##### Data in this exercise #####
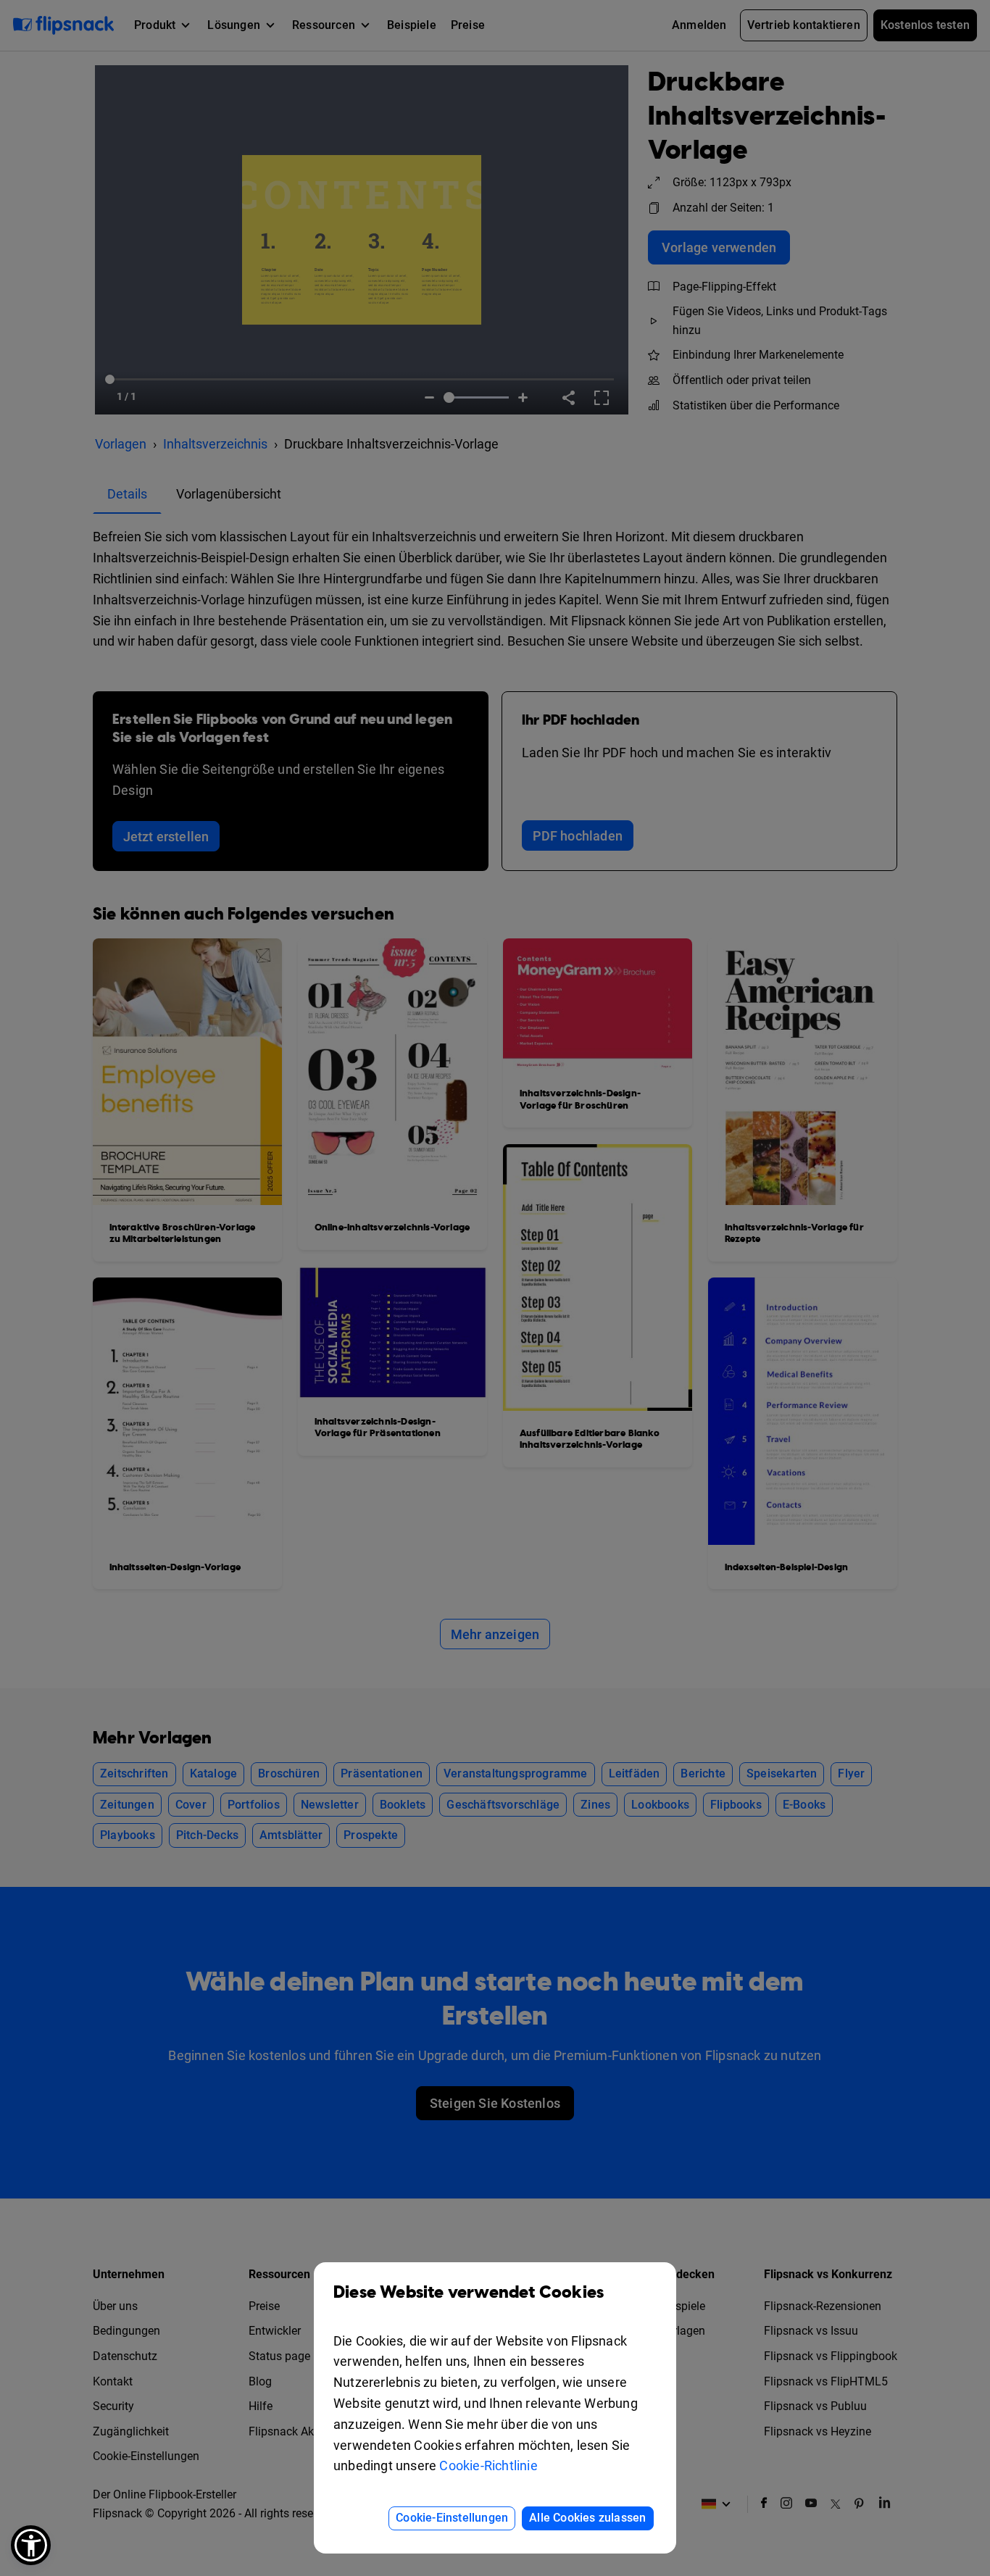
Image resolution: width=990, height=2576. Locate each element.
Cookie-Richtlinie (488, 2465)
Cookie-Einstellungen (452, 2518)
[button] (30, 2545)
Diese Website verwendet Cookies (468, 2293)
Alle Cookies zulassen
#####
**What the exercise asks**
Output, exactly, all the records above; include no pictures.

**Written response**
Image resolution: width=990, height=2576. Locate each element.
Cookie-Richtlinie (488, 2465)
Cookie-Einstellungen (452, 2518)
[button] (30, 2545)
Diese Website verwendet Cookies (468, 2293)
Alle Cookies zulassen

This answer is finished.